Monday, May 07, 2007

Back from San Pancho


My darlings! I can't bear to be without you for this long. I had every intention to write to you from chilly, sunny San Francisco, but my whirlwind activities denied me the pleasure. I had forgotten what an interesting, lovely city it is. Lots of character and lots of characters. People in San Fransisco look at you in the eye and they talk to you. Waiters expound on every topic. Being from NY one is not used to such personable garrulousness. And it is not the ditzy kind, like in LA. It has bite.
A seasoned waitress at Washington Square Cafe in North Beach warned me that I was about to eat the best spaghetti carbonara I've ever had. I was skeptical, because I've had very good. It was good, but not the best. It was authentic -- no cream and real pancetta, and lots of egg. However, she was fearsome and I was afraid to contradict her. From what she told the other table I gathered that she used to be a hard drinker but she stopped. Then she told me that she should live in NY because San Francisco is boring and there is really nothing to do and if she lived in NY she would never have enough years to do all she wanted to do. She also swore with utter conviction that the next couple of days the weather would be in the eighties, even though at the moment it was cold and drizzling. I imagine that Calamity Jane was something like her.
First stop in my pilgrimage agenda, the legendary Swan Oyster Depot, where after a long wait we were finally able to sit at the marble counter and order a bowl of the Best Clam Chowder Known to Man, bar none. I defy anyone to show me better. After that, one of the always charming and flirtatious owners chose the most delicate kumamoto and miyagi oysters for us, because we asked for small ones. They were superb, so we had two dozen and then we had some regal crabmeat just with lemon. It was so good and fresh it didn't need smothering with anything else. A tall Anchor Steam ale and, really, it only takes this much to make me extremely happy.
Second stop: Tosca. To have one of their chocolate hot drinks that look innocent but are spiked with brandy and not daintily. I love Tosca.
Third stop: dim sum at Yank Sing. The best ever.

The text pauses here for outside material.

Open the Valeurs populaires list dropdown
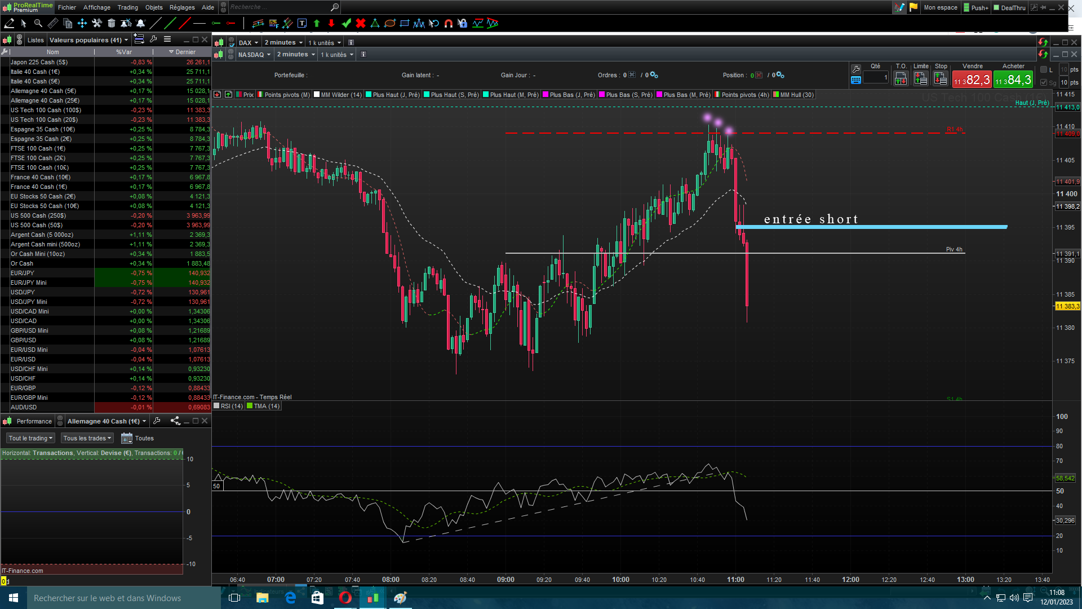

Way more expensive than anything in NY's Chinatown, but also more luxurious and delicate. Shrimp wrapped with bacon and chives was unbelievable, as were the crabmeat dumplings, the shanghai soup dumplings fragrant of ginger and the crabmeat dumplings, and the scallop dumplings and the sticky rice, and the barbecued pork flat noodles and I wish I had more room inside. I didn't want to leave. Those pesky hills are great for digestion.
The nice thing about San Francisco is that compared to NY it doesn't seem to have changed that much. I think, however, that it is more expensive than NY. It's very expensive, but I found a great deal at the Intercontinental Mark Hopkins, where we paid Motel 6 prices for a perfectly swanky room (Orbitz, people). Frisco still has their old fashioned signs and the one neighborhood in America that heroically resists gentrification: the unbelievable Tenderloin. Since I hadn't been back in at least five years, I expected to find the Tenderloin yuppified, like our own very Bowery and our Lower East Side, painfully unrecognizable with insufferable hotels and expensive bars. Hell, no. Not the Tenderloin.


The Tenderloin is basically one block away from Union Square and from Macy's, Neiman Marcus, Saks, etc. From fancy hotels, and expensive restaurants and theaters and retail. But it is still a most honorable dump. How it is possible that given the market forces, the real estate value, the money, etc, the bums and addicts still make it their fiefdom? How come market forces disarm and flee at the unseemly sight of the Tenderloin? Who knows, but there it is, full of dubious transient hotels and a lot of ragged junkies sprawled on the streets and drug dealers and lost souls and rowdy addicts. Just baaaaaad to the bone, God love it.
In NY our lost citizens do not congregate in one place and they don't seem to have a neighborhood to call home. They are staunchly individualistic, but also, I don't think we have as many addicts or as many crazies. Perhaps because in NY the weather and the city are less forgiving, but our homeless look like Emily Post compared to the ones in Frisco.

1 comment:

  1. Anonymous9:01 AM

    glad to have you back GE and glad you enjoyed SF (not Frisco)so much, especially the food.